TASK OBJECTIVE:
Recast the entries from the line with "Edit the Discover" through the line with "pyautogui.click(x=610, y=488)", both included, as a two-column CSV with the headers instruction and location. Give one row per entry, with its text and its answer each in a single quoted field and any line breaks replaced by spaces.

GIVEN DATA:
----------

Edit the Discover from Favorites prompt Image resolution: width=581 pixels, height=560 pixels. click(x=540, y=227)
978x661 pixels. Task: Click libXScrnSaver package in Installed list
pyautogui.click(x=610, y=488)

----------

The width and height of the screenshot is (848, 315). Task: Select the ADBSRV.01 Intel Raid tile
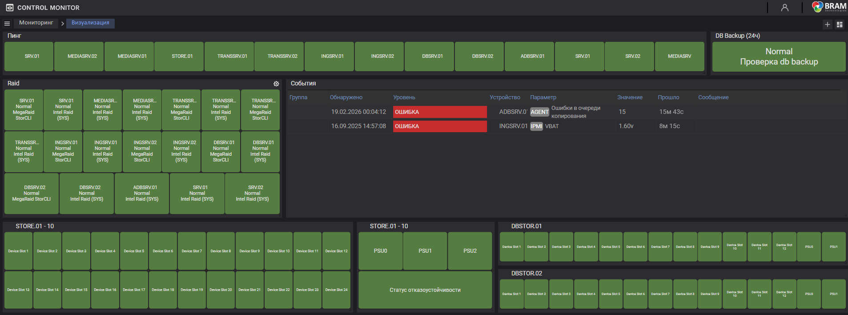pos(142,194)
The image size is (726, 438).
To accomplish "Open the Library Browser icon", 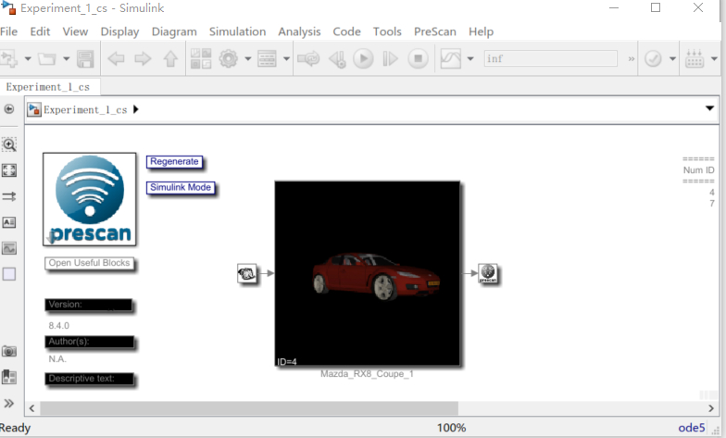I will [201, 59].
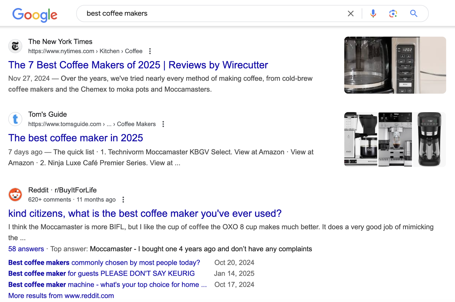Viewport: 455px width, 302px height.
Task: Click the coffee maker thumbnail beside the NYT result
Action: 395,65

----------

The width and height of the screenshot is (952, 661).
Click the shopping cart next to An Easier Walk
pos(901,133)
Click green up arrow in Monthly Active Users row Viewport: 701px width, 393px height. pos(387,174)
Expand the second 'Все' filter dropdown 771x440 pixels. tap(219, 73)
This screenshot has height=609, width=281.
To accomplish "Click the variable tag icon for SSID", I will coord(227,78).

----------

OUTPUT BELOW:
instruction,location
"Edit the Discover from Favorites prompt Image resolution: width=581 pixels, height=560 pixels.","click(x=540, y=227)"
"978x661 pixels. Task: Click libXScrnSaver package in Installed list","pyautogui.click(x=610, y=488)"